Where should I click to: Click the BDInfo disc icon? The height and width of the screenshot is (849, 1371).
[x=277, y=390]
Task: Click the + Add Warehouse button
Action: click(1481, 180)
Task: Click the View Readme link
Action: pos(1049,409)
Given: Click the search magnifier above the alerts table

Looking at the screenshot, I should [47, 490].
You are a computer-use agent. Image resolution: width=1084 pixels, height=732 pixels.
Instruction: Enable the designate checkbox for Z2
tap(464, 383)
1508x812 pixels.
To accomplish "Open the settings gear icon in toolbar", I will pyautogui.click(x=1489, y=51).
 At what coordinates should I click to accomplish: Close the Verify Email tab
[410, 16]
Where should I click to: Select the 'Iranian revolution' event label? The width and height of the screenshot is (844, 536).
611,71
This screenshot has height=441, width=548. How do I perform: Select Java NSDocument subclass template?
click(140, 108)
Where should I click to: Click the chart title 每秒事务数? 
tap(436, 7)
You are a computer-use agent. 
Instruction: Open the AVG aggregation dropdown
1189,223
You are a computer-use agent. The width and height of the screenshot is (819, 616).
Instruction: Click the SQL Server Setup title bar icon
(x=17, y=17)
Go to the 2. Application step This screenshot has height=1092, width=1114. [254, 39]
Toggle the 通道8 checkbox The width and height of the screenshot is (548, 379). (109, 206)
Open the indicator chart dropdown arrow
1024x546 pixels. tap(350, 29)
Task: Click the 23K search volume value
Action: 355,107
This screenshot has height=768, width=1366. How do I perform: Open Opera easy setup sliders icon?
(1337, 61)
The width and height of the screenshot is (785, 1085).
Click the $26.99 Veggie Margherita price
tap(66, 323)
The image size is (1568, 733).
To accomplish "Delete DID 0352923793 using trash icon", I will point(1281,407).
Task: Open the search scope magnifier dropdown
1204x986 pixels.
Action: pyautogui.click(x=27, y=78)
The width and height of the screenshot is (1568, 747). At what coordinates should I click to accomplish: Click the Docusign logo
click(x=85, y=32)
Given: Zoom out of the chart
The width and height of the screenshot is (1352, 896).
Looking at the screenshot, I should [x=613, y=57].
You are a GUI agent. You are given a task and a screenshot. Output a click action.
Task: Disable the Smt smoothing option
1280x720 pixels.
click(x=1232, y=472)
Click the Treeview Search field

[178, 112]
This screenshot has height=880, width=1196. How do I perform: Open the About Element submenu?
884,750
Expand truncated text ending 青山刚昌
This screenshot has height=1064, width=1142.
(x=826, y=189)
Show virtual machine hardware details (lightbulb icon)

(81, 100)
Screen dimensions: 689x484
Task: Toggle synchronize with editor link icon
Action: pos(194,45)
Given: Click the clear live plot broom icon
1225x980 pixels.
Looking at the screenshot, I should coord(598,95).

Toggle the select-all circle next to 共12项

# # #

● What the exercise asks: Transcribe the listing above verbatim.

● Final answer:
Where should I click to: Click the BDInfo disc icon? The height and width of the screenshot is (849, 1371).
[x=277, y=390]
Task: Click the + Add Warehouse button
Action: click(1481, 180)
Task: Click the View Readme link
Action: pos(1049,409)
Given: Click the search magnifier above the alerts table

Looking at the screenshot, I should [47, 490].
You are a computer-use agent. Image resolution: width=1084 pixels, height=732 pixels.
Instruction: Enable the designate checkbox for Z2
tap(464, 383)
1508x812 pixels.
To accomplish "Open the settings gear icon in toolbar", I will pyautogui.click(x=1489, y=51).
 At what coordinates should I click to accomplish: Close the Verify Email tab
[410, 16]
Where should I click to: Select the 'Iranian revolution' event label? The width and height of the screenshot is (844, 536).
611,71
This screenshot has height=441, width=548. How do I perform: Select Java NSDocument subclass template?
click(140, 108)
Where should I click to: Click the chart title 每秒事务数? 
tap(436, 7)
You are a computer-use agent. 
Instruction: Open the AVG aggregation dropdown
1189,223
You are a computer-use agent. The width and height of the screenshot is (819, 616).
Instruction: Click the SQL Server Setup title bar icon
(x=17, y=17)
Go to the 2. Application step This screenshot has height=1092, width=1114. [254, 39]
Toggle the 通道8 checkbox The width and height of the screenshot is (548, 379). (109, 206)
Open the indicator chart dropdown arrow
1024x546 pixels. tap(350, 29)
Task: Click the 23K search volume value
Action: 355,107
This screenshot has height=768, width=1366. How do I perform: Open Opera easy setup sliders icon?
(1337, 61)
The width and height of the screenshot is (785, 1085).
Click the $26.99 Veggie Margherita price
tap(66, 323)
The image size is (1568, 733).
To accomplish "Delete DID 0352923793 using trash icon", I will point(1281,407).
Task: Open the search scope magnifier dropdown
1204x986 pixels.
Action: pyautogui.click(x=27, y=78)
The width and height of the screenshot is (1568, 747). At what coordinates should I click to accomplish: Click the Docusign logo
click(x=85, y=32)
Given: Zoom out of the chart
The width and height of the screenshot is (1352, 896).
Looking at the screenshot, I should [x=613, y=57].
You are a GUI agent. You are given a task and a screenshot. Output a click action.
Task: Disable the Smt smoothing option
1280x720 pixels.
click(x=1232, y=472)
Click the Treeview Search field

[178, 112]
This screenshot has height=880, width=1196. How do I perform: Open the About Element submenu?
884,750
Expand truncated text ending 青山刚昌
This screenshot has height=1064, width=1142.
(x=826, y=189)
Show virtual machine hardware details (lightbulb icon)

(81, 100)
Screen dimensions: 689x484
Task: Toggle synchronize with editor link icon
Action: pos(194,45)
Given: Click the clear live plot broom icon
1225x980 pixels.
Looking at the screenshot, I should coord(598,95).

Toggle the select-all circle next to 共12项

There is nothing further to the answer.